(Extracted data entries)
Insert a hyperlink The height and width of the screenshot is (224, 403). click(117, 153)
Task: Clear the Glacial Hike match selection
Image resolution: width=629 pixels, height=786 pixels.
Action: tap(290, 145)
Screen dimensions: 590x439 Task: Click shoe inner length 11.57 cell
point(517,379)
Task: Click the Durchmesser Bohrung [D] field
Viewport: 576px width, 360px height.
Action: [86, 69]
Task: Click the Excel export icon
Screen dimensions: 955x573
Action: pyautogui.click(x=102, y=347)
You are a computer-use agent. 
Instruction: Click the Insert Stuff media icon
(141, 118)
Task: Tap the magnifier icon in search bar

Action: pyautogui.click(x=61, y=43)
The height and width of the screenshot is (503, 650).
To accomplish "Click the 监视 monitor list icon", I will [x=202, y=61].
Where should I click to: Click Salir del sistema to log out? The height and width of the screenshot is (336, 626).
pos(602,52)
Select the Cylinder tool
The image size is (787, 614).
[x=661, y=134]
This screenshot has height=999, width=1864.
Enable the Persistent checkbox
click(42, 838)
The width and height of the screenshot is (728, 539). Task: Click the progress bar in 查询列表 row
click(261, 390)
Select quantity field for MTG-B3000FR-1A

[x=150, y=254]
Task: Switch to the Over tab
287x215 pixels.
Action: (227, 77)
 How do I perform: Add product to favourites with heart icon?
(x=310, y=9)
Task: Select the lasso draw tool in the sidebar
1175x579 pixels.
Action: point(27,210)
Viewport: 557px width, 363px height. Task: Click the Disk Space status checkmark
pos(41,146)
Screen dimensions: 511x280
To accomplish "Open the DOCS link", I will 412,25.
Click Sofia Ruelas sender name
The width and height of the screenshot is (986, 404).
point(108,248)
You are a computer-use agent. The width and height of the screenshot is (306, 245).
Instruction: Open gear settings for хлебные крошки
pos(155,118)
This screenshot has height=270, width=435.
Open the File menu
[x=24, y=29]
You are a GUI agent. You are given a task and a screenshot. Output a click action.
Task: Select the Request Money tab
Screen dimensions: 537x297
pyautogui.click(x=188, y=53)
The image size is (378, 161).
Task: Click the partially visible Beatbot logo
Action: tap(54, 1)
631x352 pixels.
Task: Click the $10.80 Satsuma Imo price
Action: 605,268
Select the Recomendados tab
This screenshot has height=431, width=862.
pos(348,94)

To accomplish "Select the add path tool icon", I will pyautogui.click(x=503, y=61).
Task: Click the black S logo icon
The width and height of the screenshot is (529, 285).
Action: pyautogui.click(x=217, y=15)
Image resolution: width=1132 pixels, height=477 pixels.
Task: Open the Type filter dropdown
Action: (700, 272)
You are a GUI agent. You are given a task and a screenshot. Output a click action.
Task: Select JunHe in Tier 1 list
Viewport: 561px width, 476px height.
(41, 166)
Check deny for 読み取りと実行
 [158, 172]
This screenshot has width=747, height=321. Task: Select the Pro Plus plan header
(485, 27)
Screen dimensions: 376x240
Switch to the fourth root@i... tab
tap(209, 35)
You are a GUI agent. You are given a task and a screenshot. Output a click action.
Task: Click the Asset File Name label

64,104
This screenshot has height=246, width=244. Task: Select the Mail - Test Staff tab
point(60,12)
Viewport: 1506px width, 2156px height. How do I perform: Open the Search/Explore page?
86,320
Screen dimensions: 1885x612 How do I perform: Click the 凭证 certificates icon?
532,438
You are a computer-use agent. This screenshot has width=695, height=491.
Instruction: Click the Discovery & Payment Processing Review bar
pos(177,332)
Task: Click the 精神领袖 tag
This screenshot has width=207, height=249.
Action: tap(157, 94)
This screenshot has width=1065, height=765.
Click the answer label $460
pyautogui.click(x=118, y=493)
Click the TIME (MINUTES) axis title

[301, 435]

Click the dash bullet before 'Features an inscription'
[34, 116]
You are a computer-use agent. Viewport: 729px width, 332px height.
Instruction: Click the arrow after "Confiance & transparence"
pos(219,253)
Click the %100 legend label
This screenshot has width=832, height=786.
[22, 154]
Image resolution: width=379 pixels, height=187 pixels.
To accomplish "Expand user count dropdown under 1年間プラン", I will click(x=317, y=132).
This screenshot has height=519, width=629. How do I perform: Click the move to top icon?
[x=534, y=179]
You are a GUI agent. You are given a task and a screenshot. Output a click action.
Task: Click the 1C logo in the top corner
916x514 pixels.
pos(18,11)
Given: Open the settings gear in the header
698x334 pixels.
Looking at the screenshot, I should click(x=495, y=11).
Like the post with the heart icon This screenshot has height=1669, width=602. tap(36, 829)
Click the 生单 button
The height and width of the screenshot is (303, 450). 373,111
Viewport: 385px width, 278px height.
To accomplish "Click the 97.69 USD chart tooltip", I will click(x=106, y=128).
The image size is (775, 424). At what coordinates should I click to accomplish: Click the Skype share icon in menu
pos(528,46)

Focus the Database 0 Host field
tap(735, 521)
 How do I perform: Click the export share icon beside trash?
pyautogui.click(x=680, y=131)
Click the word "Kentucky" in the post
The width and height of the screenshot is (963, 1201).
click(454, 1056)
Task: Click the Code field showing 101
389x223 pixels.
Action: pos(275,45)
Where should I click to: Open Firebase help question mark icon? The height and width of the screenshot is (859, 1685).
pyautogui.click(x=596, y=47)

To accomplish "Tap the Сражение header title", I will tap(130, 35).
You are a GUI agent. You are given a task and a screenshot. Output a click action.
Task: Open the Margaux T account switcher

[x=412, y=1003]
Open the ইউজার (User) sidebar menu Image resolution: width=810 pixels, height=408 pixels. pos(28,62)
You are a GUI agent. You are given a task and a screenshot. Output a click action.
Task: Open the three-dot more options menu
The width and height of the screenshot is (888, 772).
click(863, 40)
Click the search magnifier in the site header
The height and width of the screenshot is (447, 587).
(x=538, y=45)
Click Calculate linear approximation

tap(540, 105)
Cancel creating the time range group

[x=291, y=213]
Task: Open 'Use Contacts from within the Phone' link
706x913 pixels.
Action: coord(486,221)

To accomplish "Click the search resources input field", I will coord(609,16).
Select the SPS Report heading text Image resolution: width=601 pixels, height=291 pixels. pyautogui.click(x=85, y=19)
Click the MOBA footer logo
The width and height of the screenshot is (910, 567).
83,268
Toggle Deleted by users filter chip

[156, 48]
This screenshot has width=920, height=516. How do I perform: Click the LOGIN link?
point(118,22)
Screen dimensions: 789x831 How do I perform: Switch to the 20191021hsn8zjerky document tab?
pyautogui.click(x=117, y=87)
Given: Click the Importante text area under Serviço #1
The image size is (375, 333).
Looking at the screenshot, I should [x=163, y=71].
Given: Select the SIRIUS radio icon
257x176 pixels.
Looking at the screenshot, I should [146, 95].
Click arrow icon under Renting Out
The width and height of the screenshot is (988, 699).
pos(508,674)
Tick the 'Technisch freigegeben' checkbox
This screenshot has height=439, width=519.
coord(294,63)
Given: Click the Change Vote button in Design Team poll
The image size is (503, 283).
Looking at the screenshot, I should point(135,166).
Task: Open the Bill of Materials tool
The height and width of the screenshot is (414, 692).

_Problem to solve:_ Write out every entry verbatim.

_Response box:_
Insert a hyperlink The height and width of the screenshot is (224, 403). click(117, 153)
Task: Clear the Glacial Hike match selection
Image resolution: width=629 pixels, height=786 pixels.
Action: tap(290, 145)
Screen dimensions: 590x439 Task: Click shoe inner length 11.57 cell
point(517,379)
Task: Click the Durchmesser Bohrung [D] field
Viewport: 576px width, 360px height.
Action: [86, 69]
Task: Click the Excel export icon
Screen dimensions: 955x573
Action: pyautogui.click(x=102, y=347)
You are a computer-use agent. 
Instruction: Click the Insert Stuff media icon
(141, 118)
Task: Tap the magnifier icon in search bar

Action: pyautogui.click(x=61, y=43)
The height and width of the screenshot is (503, 650).
To accomplish "Click the 监视 monitor list icon", I will [x=202, y=61].
Where should I click to: Click Salir del sistema to log out? The height and width of the screenshot is (336, 626).
pos(602,52)
Select the Cylinder tool
The image size is (787, 614).
[x=661, y=134]
This screenshot has height=999, width=1864.
Enable the Persistent checkbox
click(42, 838)
The width and height of the screenshot is (728, 539). Task: Click the progress bar in 查询列表 row
click(261, 390)
Select quantity field for MTG-B3000FR-1A

[x=150, y=254]
Task: Switch to the Over tab
287x215 pixels.
Action: (227, 77)
 How do I perform: Add product to favourites with heart icon?
(x=310, y=9)
Task: Select the lasso draw tool in the sidebar
1175x579 pixels.
Action: point(27,210)
Viewport: 557px width, 363px height. Task: Click the Disk Space status checkmark
pos(41,146)
Screen dimensions: 511x280
To accomplish "Open the DOCS link", I will 412,25.
Click Sofia Ruelas sender name
The width and height of the screenshot is (986, 404).
point(108,248)
You are a computer-use agent. The width and height of the screenshot is (306, 245).
Instruction: Open gear settings for хлебные крошки
pos(155,118)
This screenshot has height=270, width=435.
Open the File menu
[x=24, y=29]
You are a GUI agent. You are given a task and a screenshot. Output a click action.
Task: Select the Request Money tab
Screen dimensions: 537x297
pyautogui.click(x=188, y=53)
The image size is (378, 161).
Task: Click the partially visible Beatbot logo
Action: tap(54, 1)
631x352 pixels.
Task: Click the $10.80 Satsuma Imo price
Action: 605,268
Select the Recomendados tab
This screenshot has height=431, width=862.
pos(348,94)

To accomplish "Select the add path tool icon", I will pyautogui.click(x=503, y=61).
Task: Click the black S logo icon
The width and height of the screenshot is (529, 285).
Action: pyautogui.click(x=217, y=15)
Image resolution: width=1132 pixels, height=477 pixels.
Task: Open the Type filter dropdown
Action: (700, 272)
You are a GUI agent. You are given a task and a screenshot. Output a click action.
Task: Select JunHe in Tier 1 list
Viewport: 561px width, 476px height.
(41, 166)
Check deny for 読み取りと実行
 [158, 172]
This screenshot has width=747, height=321. Task: Select the Pro Plus plan header
(485, 27)
Screen dimensions: 376x240
Switch to the fourth root@i... tab
tap(209, 35)
You are a GUI agent. You are given a task and a screenshot. Output a click action.
Task: Click the Asset File Name label

64,104
This screenshot has height=246, width=244. Task: Select the Mail - Test Staff tab
point(60,12)
Viewport: 1506px width, 2156px height. How do I perform: Open the Search/Explore page?
86,320
Screen dimensions: 1885x612 How do I perform: Click the 凭证 certificates icon?
532,438
You are a computer-use agent. This screenshot has width=695, height=491.
Instruction: Click the Discovery & Payment Processing Review bar
pos(177,332)
Task: Click the 精神领袖 tag
This screenshot has width=207, height=249.
Action: tap(157, 94)
This screenshot has width=1065, height=765.
Click the answer label $460
pyautogui.click(x=118, y=493)
Click the TIME (MINUTES) axis title

[301, 435]

Click the dash bullet before 'Features an inscription'
[34, 116]
You are a computer-use agent. Viewport: 729px width, 332px height.
Instruction: Click the arrow after "Confiance & transparence"
pos(219,253)
Click the %100 legend label
This screenshot has width=832, height=786.
[22, 154]
Image resolution: width=379 pixels, height=187 pixels.
To accomplish "Expand user count dropdown under 1年間プラン", I will click(x=317, y=132).
This screenshot has height=519, width=629. How do I perform: Click the move to top icon?
[x=534, y=179]
You are a GUI agent. You are given a task and a screenshot. Output a click action.
Task: Click the 1C logo in the top corner
916x514 pixels.
pos(18,11)
Given: Open the settings gear in the header
698x334 pixels.
Looking at the screenshot, I should click(x=495, y=11).
Like the post with the heart icon This screenshot has height=1669, width=602. tap(36, 829)
Click the 生单 button
The height and width of the screenshot is (303, 450). 373,111
Viewport: 385px width, 278px height.
To accomplish "Click the 97.69 USD chart tooltip", I will click(x=106, y=128).
The image size is (775, 424). At what coordinates should I click to accomplish: Click the Skype share icon in menu
pos(528,46)

Focus the Database 0 Host field
tap(735, 521)
 How do I perform: Click the export share icon beside trash?
pyautogui.click(x=680, y=131)
Click the word "Kentucky" in the post
The width and height of the screenshot is (963, 1201).
click(454, 1056)
Task: Click the Code field showing 101
389x223 pixels.
Action: pos(275,45)
Where should I click to: Open Firebase help question mark icon? The height and width of the screenshot is (859, 1685).
pyautogui.click(x=596, y=47)

To accomplish "Tap the Сражение header title", I will tap(130, 35).
You are a GUI agent. You are given a task and a screenshot. Output a click action.
Task: Open the Margaux T account switcher

[x=412, y=1003]
Open the ইউজার (User) sidebar menu Image resolution: width=810 pixels, height=408 pixels. pos(28,62)
You are a GUI agent. You are given a task and a screenshot. Output a click action.
Task: Open the three-dot more options menu
The width and height of the screenshot is (888, 772).
click(863, 40)
Click the search magnifier in the site header
The height and width of the screenshot is (447, 587).
(x=538, y=45)
Click Calculate linear approximation

tap(540, 105)
Cancel creating the time range group

[x=291, y=213]
Task: Open 'Use Contacts from within the Phone' link
706x913 pixels.
Action: coord(486,221)

To accomplish "Click the search resources input field", I will coord(609,16).
Select the SPS Report heading text Image resolution: width=601 pixels, height=291 pixels. pyautogui.click(x=85, y=19)
Click the MOBA footer logo
The width and height of the screenshot is (910, 567).
83,268
Toggle Deleted by users filter chip

[156, 48]
This screenshot has width=920, height=516. How do I perform: Click the LOGIN link?
point(118,22)
Screen dimensions: 789x831 How do I perform: Switch to the 20191021hsn8zjerky document tab?
pyautogui.click(x=117, y=87)
Given: Click the Importante text area under Serviço #1
The image size is (375, 333).
Looking at the screenshot, I should [x=163, y=71].
Given: Select the SIRIUS radio icon
257x176 pixels.
Looking at the screenshot, I should [146, 95].
Click arrow icon under Renting Out
The width and height of the screenshot is (988, 699).
pos(508,674)
Tick the 'Technisch freigegeben' checkbox
This screenshot has height=439, width=519.
coord(294,63)
Given: Click the Change Vote button in Design Team poll
The image size is (503, 283).
Looking at the screenshot, I should point(135,166).
Task: Open the Bill of Materials tool
The height and width of the screenshot is (414, 692).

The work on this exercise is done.